Photograph of Kalenik Lissiuk published in the Courier-News (Bridgewater, New Jersey), 1946-03-06
“Collaborators and representatives” for this development included Myron Surmach, the founder of the venerable Surma Book & Music Co. of New York City, and Kalenik Lissiuk (born Hryhorii Lepikash), a Ukrainian entrepreneur who by 1929 was the director of the enterprise. Lissiuk had quite a colorful personal history and was born in the Russian Empire part of Ukraine in 1889. As a young man, he was an active Socialist Revolutionary, spent time in Siberia after being arrested, and fought in the Army of the Ukrainian People’s Republic in Ukraine’s war of independence (1917-1921) and was one of the organizers of the Free Cossack movement. He eventually came to the U.S. and started a stamp and sundries store in New York City in 1923. After taking over the directorship of Nova Ukraina, Lysiuk moved there in 1931.
Slow growth of the community
Despite active efforts to promote the community, Nova Ukraina grew very slowly, quite possibly due to the effects of the Great Depression. A 1936 local newspaper article said plans were in place to build 50 “moderately priced” homes at about $2,450 each. Advantages of living there included a backyard chicken coop for raising poultry and a truck that brought coal directly from the anthracite region of Pennsylvania. Overall, there were 120 acres in the tract, including woodlands. Stephan Dembitsky, manager of the Metropolitan Life Insurance Company in Perth Amboy, had a house under construction there in 1936.The Sunday Times. New Brunswick, N.J. March 8, 1936, p. 24.
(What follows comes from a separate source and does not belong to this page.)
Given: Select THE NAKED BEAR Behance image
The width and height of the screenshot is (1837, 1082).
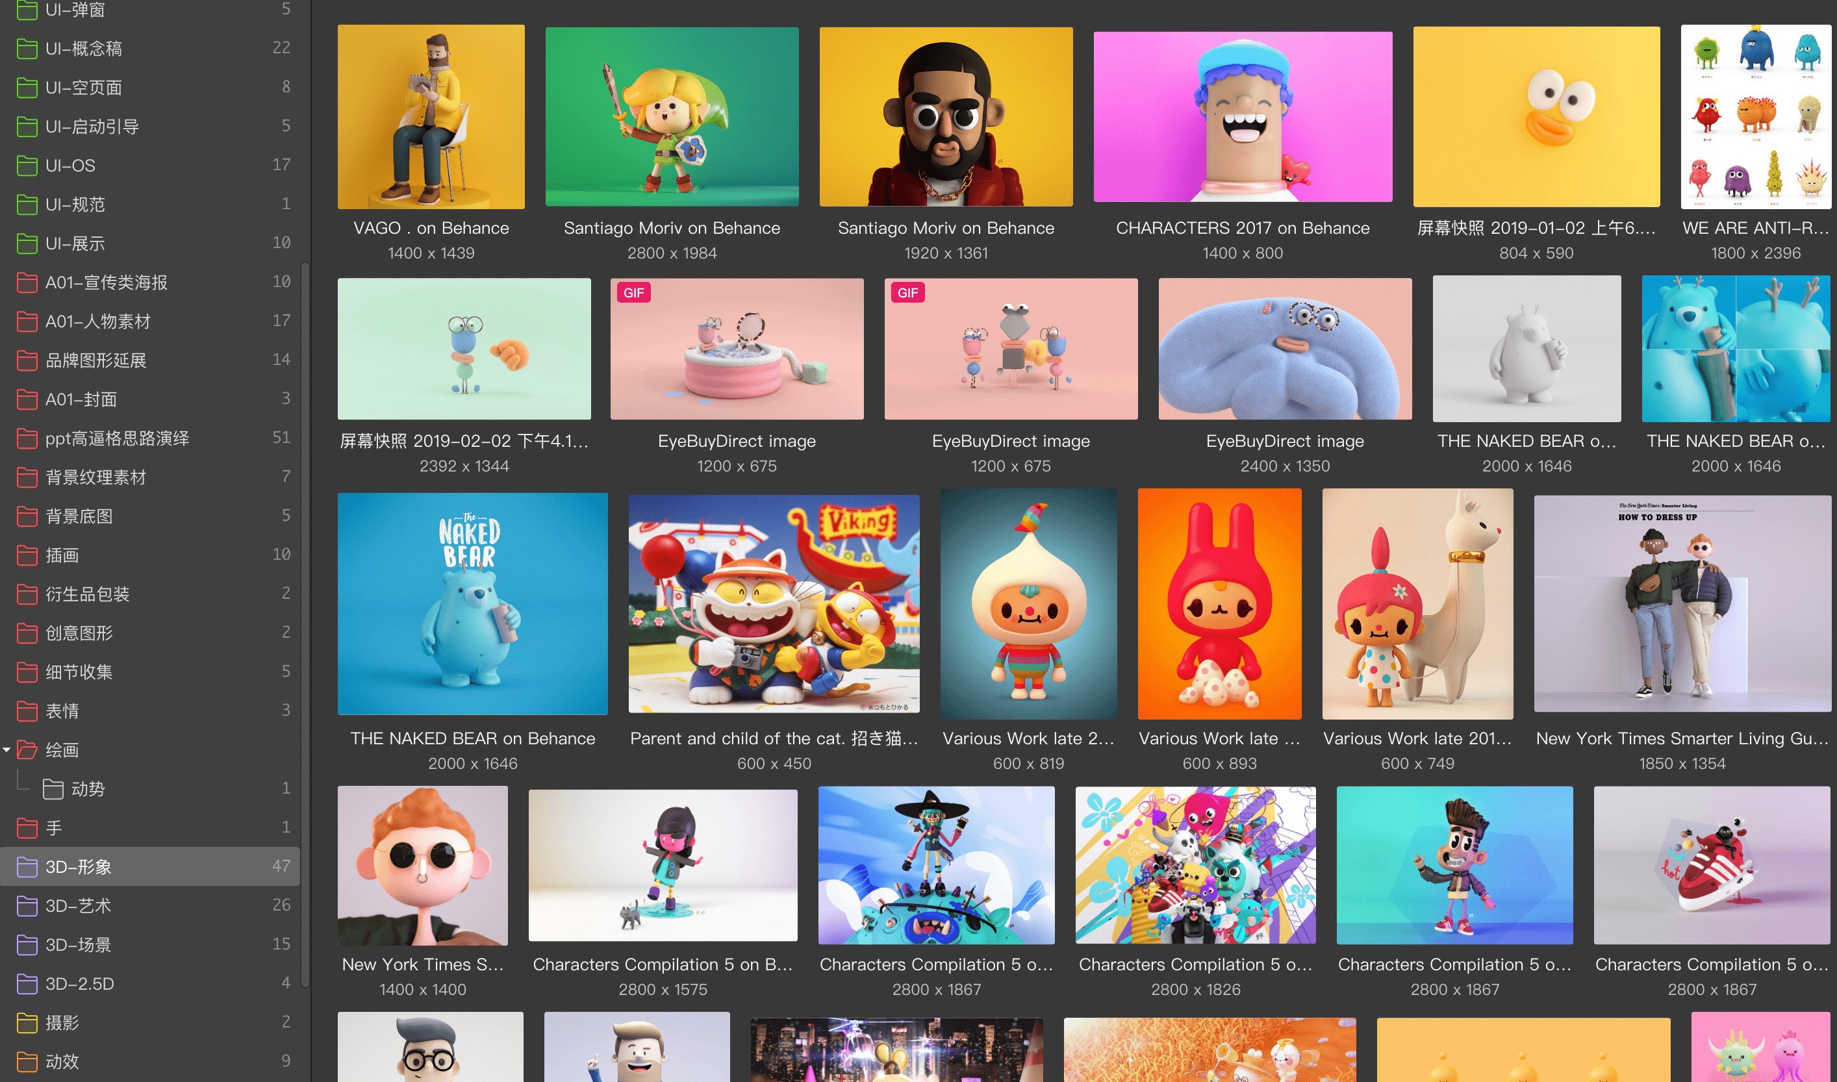Looking at the screenshot, I should (472, 604).
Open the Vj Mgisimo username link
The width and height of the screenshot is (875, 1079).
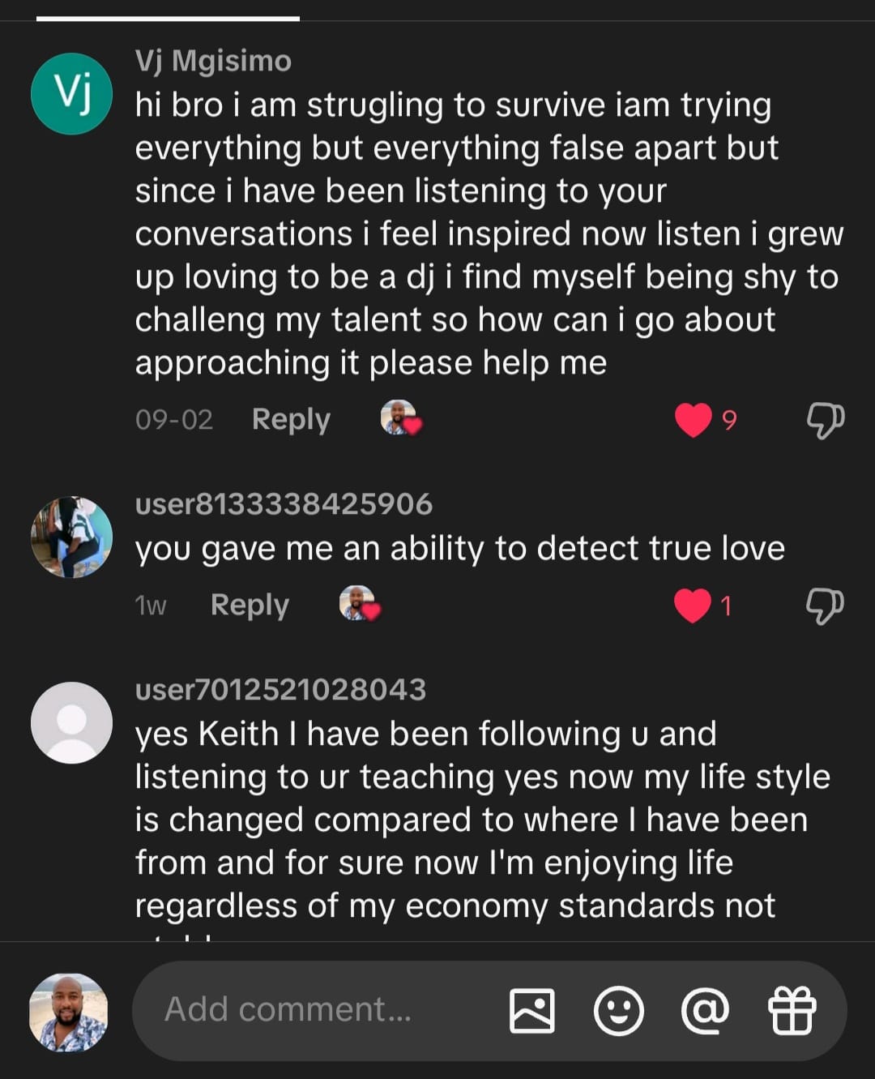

By 1942, Nova Ukraina had only a dozen Ukrainian, Polish and Russian families.The Sunday Times. New Brunswick, N.J., August 2, 1942, p. 2. However, the Piscataway area had at least 48 people who considered their first language as Ukrainian, according to the 1930 Federal Census, and nearby South Plainfield had 151 families, with 20 from Dnipro Oblast in Eastern Ukraine and the rest from Western Ukraine. By 1950, Kalenik Lissiuk would leave Nova Ukraina for Ontario, California, where he would establish a Ukrainian museum (which later merged with the Ukrainian National Museum of Chicago) and a philanthropy called The Ukrainian-American Foundation. He continued to play an active role in the Ukrainian American community and politics until his death in 1980.
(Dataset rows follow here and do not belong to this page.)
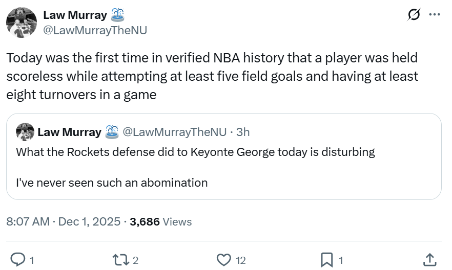Click the reply count number 1
This screenshot has width=452, height=270.
coord(32,260)
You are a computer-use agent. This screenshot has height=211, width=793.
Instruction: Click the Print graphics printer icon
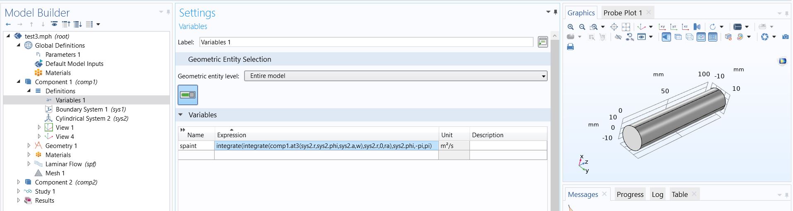coord(570,47)
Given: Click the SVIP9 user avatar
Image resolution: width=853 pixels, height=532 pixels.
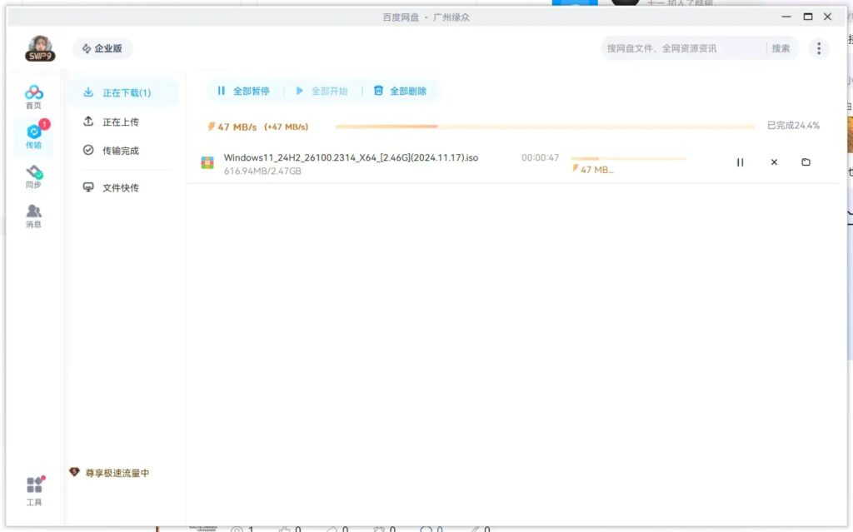Looking at the screenshot, I should [x=40, y=49].
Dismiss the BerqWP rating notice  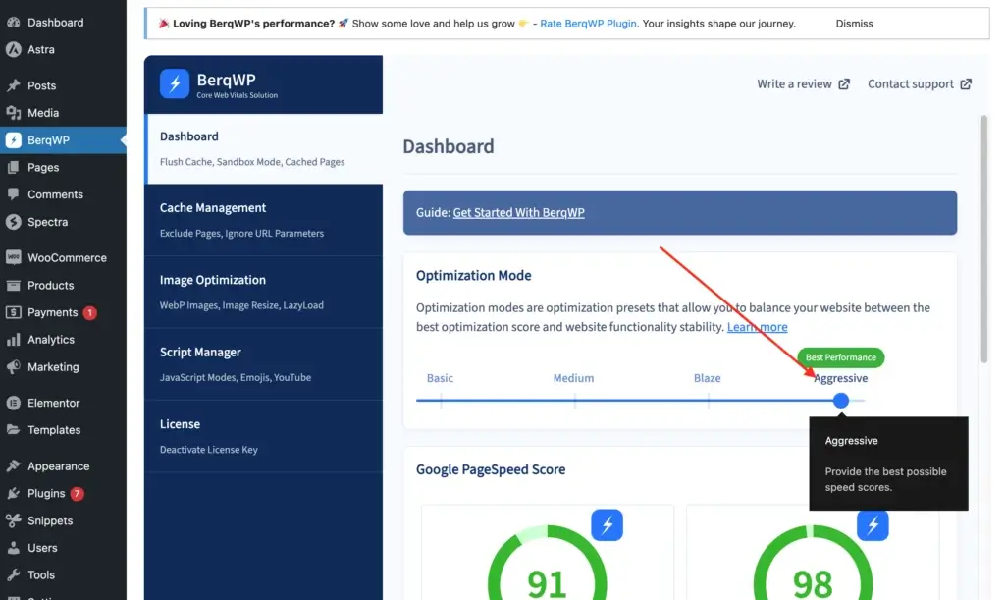point(854,24)
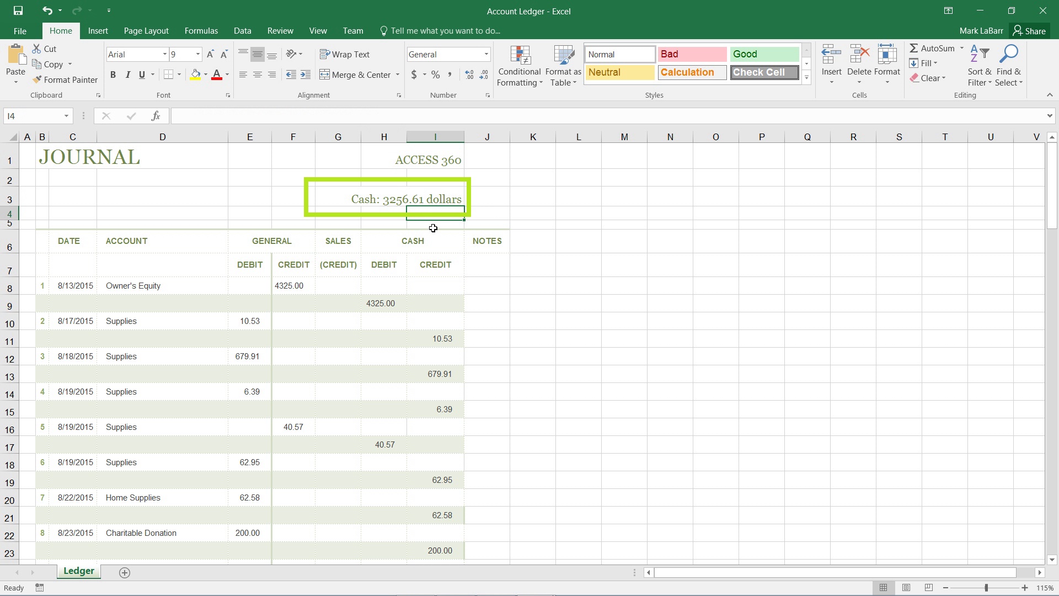Toggle Bold formatting on selected cell
The image size is (1059, 596).
[113, 75]
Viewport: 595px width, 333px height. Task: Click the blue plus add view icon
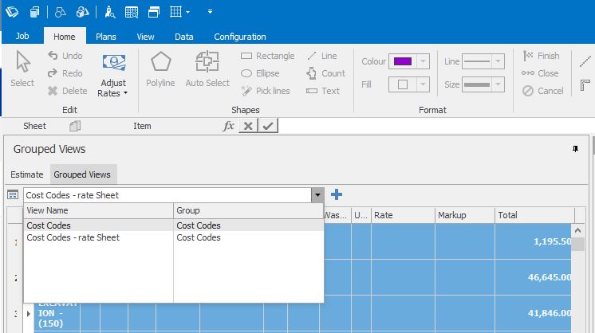point(337,194)
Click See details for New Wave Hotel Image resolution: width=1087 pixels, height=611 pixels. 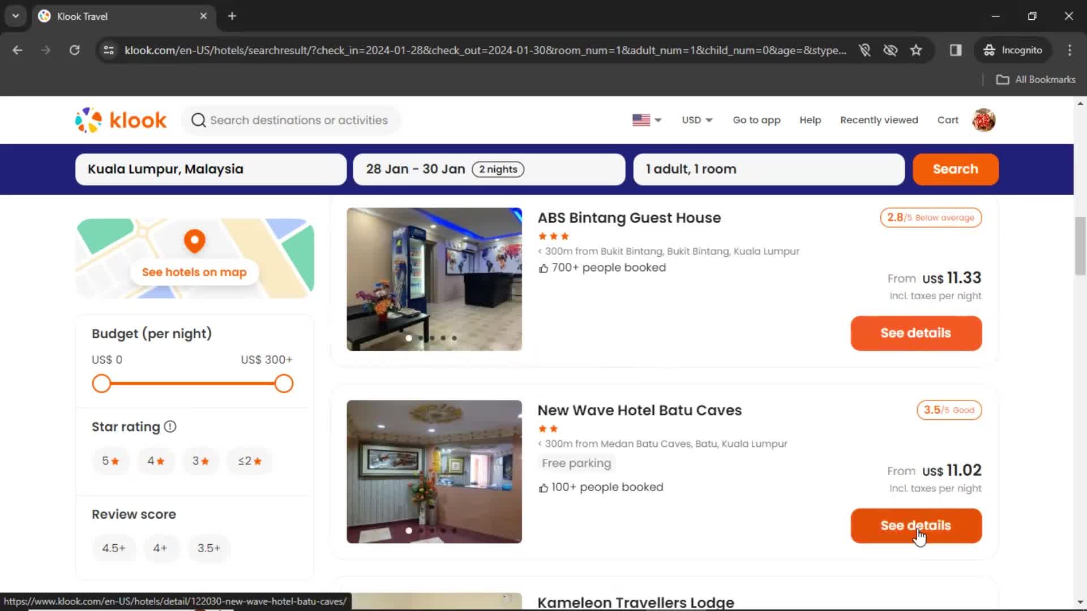click(x=916, y=525)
There are likely no Ukrainians living today in the former Nova Ukraina of Piscataway and South Plainfield. What had been a housing development surrounded by open countryside is now a tiny residential island in the congested retail and commercial area near Exit 5 of Interstate 287. Nonetheless, some of the original street names remain, including Shevchenko Ave., St. Olga Pl., Bohdan St., Carpathia St, Franko Ave., and St. Michael St. There is even a playground that shows up on Google Maps as “Nova Ukraine Park”.